The strategy should be:
- Numeric items should be checked for numeracy, and kept as numbers. If there are non-numeric things we need to prompt for appropriate replacement. If there are only a few numbers, we actually probably want them as categories.
- Items as text should be encoded as one-hot binary variables, and a LabelEncoder should be created for them.

In [2]:
# Utility function to see if a column has only real numeric values.
# NaN's are ok.
def numeracyCheck( column):
    nonNumerics = column[~column.apply(np.isreal)]
    if len(nonNumerics) > 0:
        print('\t Non-numeric values found at %d spots: ' % len(nonNumerics))
        print(pd.unique(nonNumerics))
        return False
    else:
        return True

# Utility function for encoding enumerated text as a collection of 
# one-hot binary vectors. This enumerates NaNs, so they don't show as
# missing data.
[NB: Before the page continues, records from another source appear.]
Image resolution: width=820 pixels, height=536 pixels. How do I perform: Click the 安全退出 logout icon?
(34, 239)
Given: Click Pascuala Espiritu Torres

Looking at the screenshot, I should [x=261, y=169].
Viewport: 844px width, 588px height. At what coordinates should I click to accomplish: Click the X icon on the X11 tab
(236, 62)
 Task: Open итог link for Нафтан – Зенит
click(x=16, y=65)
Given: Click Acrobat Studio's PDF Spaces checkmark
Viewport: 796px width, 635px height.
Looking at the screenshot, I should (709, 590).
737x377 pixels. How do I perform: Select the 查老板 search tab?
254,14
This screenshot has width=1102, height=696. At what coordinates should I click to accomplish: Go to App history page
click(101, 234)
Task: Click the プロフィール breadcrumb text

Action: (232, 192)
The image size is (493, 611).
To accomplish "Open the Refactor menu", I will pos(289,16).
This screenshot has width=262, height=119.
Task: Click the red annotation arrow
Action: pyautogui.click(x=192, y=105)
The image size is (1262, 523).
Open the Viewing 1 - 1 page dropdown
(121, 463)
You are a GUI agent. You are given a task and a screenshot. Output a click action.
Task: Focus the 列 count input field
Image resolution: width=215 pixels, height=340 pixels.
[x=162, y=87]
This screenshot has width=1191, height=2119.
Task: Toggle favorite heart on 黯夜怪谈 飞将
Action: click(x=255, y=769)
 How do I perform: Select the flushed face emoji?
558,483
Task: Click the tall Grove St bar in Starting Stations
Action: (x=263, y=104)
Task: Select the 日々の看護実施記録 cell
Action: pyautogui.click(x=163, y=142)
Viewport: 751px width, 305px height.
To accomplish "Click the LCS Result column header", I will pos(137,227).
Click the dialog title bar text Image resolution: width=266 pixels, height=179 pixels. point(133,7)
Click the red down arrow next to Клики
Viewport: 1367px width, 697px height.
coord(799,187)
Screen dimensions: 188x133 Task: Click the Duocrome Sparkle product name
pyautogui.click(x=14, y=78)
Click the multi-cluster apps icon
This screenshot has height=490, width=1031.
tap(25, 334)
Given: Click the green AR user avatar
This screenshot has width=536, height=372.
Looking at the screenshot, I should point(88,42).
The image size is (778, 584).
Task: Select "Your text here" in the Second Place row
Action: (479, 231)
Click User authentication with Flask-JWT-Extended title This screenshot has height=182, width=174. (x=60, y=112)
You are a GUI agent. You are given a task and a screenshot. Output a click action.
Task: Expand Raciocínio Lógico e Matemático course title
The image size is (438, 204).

We will reassign them as missing data.
def binarizeColumn( column):

    le = pp.LabelBinarizer(neg_label=0, pos_label=1, sparse_output=False)
    # Label binarizer will warn on NaNs
    with warnings.catch_warnings():
        warnings.simplefilter("ignore")
    y = le.fit_transform(column.map(str))
    # Fix bad behavior from LabelBinarizer
    if (y.shape[1] == 1) and (len(le.classes_)==2):
        y = np.concatenate((1-y,y),axis=1)
    print('\t Encoding %d enumerations: ' % len(le.classes_))
    
    # If there are any classes matching 'nan'
    if ('nan' in le.classes_):
        print('\t Found enumerated NaNs...')
        nanCols = [index for index, aClass in enumerate(le.classes_) if aClass == 'nan' ]
        y = np.delete(y, nanCols, axis=1).astype(float)   # Delete the column in y
        le.classes_ = np.delete(le.classes_, nanCols)     # Delete the nan class label
        y[np.nonzero(pd.isnull(column)),:] = np.nan       # Set the nan rows to nan

    # Now check to see if our only remaining choices are 'Yes' and 'No'. If so, we only have to return 'Yes'    
    matchList = ['Yes', 'No']
    if all([any([leClass == target for target in matchList]) for leClass in le.classes_]):
        print('\t Binary response; returning only Yes')
        noCols = [index for index, aClass in enumerate(le.classes_) if aClass == 'No' ]
        y = np.delete(y, noCols, axis=1).astype(float)   # Delete the column in y
        le.classes_ = np.delete(le.classes_, noCols)   # Delete the No class label

    return y, le

# Force a column to be categorical
def forceCat( colName):
    matchList = ['CPT', 'PODIAG', 'ICD']
    force = any(ext in colName for ext in matchList)
    return force

# Force a column to be continuous
def forceCont( colName):
    matchList = ['RBC']
    force = any(ext in colName for ext in matchList)
    return force

# Utility function to determine whether a column should be numeric or categorical.
def numOrCat( column, colName):
    
    if forceCat( colName):
        print('\t Forced categorical based on name match.')
        return False
    elif forceCont(colName):
        print('\t Forced continuous based on name match.')
        return True

    numericThresh = 0.5  # Assume categorical if < numericThresh are numeric
    uniqueThresh  = 10   # Assume categorical if < uniqueThresh unique numbers

    nonNumerics = column[~column.apply(np.isreal) & ~column.apply(pd.isnull)]
    numerics    = column[column.apply(np.isreal) & ~column.apply(pd.isnull)]
    Nuniques = len(column.unique())

    if ((len(nonNumerics)/(len(numerics)+1)) > numericThresh) or (Nuniques < uniqueThresh):
        print('\t Column detected categorical.')
        return False
    else:
        print('\t Column detected numeric.')
        return True
    


Now we loop through all the columns in our existing DataFrame and make a clean version that has our appropriately cleaned and coded variables. Some of these variables are text fields (like procedure descriptions) that have many options. We'd need to do some feature extraction here to make this useful; for now we'll just leave these features out.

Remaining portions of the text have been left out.